= Mi Burrito =

Latin American Song

"Mi Burrito" is a popular Latin-American folk song, but the big band jazz arrangement is an original composition by Raymond Harry Brown. Brown composed it for his wife in 1973 when he had a rehearsal band in New York City that included his brother, Steve Brown, Steve Gadd, Tony Levin, Will Lee, Marvin Stamm, Louie Del Gaddo, Dave Taylor, Tom Malone, Sam Burtis, and others. Brown named the composition after a huge stuffed animal burro that he purchased for his wife rural Kentucky, when he was on the road with the Studio Band of The United States Army Field Band.

== Jazz genre ==
The arrangement is a samba-swing featuring a trumpet and tenor sax duet.

== Selected discography ==

===Professional===
- Full Faith & Credit (big band), Debut, Palo Alto Jazz Records PA8001 (©1980) (CD – analog & LP);
 Released in CD format, Avion AVCD-500
  Personnel: Raymond Harry Brown (flugal horn, arranger, conductor), Jim Benham (flugal horn), Rich Bice, Tim Acosta, Chase Sanborn, Rich Theurer (trumpets); John Russell, Mike Birch, Joel Karp, Paul Williams (trombones); Dick Leland (bass trombone); Steve Keller, Dave Peterson (alto saxes); Paul Robertson (alto sax on track 1); Matt Schon, Chuck Wasekanes (tenor saxes); Dennis Donovan (bari sax); Dave Eshelman (baritone horn); Billy Robinson (tuba); Smith Dobson (né Smith Weed Dobson IV; 1947–2001) (piano); Paul Potyen (piano, arranger); Steve Brown; (guitar); Seward McCain (bass); Ed McClary (drums)

===College ensembles===
- It's Just Talk, Douglas College Jazz Bands Douglas College, New Westminster, BC (1998)
- East of the Sun, West of the Moon, Whitworth College Jazz Ensemble, Whitworth College, Spokane, WA (2003)
- Moleids, University of South Florida Jazz Ensemble, Mark Records, Clarence, NY (1984)
- 23rd Annual Sunbelt Jazz Festival, University of West Georgia Jazz Ensemble (2008)
- Program, 1976–1977, no. 633, Indiana University Jazz Ensemble (1977)
- Washington State University Jazz Big Band II (2010)
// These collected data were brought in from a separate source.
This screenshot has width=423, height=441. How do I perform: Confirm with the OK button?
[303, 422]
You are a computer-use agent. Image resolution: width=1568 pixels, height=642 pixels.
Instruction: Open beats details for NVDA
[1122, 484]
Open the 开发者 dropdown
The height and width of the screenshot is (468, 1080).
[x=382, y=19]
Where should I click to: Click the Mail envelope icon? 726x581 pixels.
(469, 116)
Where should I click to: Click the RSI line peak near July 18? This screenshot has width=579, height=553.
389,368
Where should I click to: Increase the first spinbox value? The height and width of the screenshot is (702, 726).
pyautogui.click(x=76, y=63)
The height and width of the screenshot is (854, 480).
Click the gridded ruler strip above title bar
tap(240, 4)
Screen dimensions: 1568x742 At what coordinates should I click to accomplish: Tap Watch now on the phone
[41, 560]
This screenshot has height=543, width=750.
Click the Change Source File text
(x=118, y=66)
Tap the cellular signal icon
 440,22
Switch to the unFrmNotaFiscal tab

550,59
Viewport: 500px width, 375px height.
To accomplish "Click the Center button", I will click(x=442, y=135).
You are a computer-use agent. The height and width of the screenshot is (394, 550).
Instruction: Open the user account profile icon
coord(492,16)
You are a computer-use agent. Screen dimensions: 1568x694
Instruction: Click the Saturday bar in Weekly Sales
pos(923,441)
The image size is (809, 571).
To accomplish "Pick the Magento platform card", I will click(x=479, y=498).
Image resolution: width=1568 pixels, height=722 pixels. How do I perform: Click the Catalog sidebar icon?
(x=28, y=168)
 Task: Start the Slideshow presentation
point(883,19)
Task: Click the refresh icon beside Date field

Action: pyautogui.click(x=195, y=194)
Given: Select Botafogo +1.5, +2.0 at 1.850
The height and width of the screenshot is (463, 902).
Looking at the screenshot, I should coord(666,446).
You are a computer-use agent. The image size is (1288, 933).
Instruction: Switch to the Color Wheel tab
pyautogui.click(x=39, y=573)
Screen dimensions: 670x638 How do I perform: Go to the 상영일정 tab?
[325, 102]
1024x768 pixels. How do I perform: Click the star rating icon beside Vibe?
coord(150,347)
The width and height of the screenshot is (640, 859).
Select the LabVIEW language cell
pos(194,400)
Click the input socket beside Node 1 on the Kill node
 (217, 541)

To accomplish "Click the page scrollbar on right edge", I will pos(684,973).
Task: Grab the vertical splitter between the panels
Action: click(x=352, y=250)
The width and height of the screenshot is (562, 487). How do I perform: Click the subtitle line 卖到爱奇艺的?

=== Selected performances ===
Brown's arrangement of "Mi Burrito" was one of 96 chosen by the One O'Clock Lab Band for their concert tour of the Soviet Union in 1976. Soviet censors, given prior approval of the set lists, prohibited the group from playing two pieces: "Mi Burrito" and "St. Thomas". The band played them anyway, without announcing the titles, and they were included in a live NBC satellite broadcast from Moscow on July 4, 1976.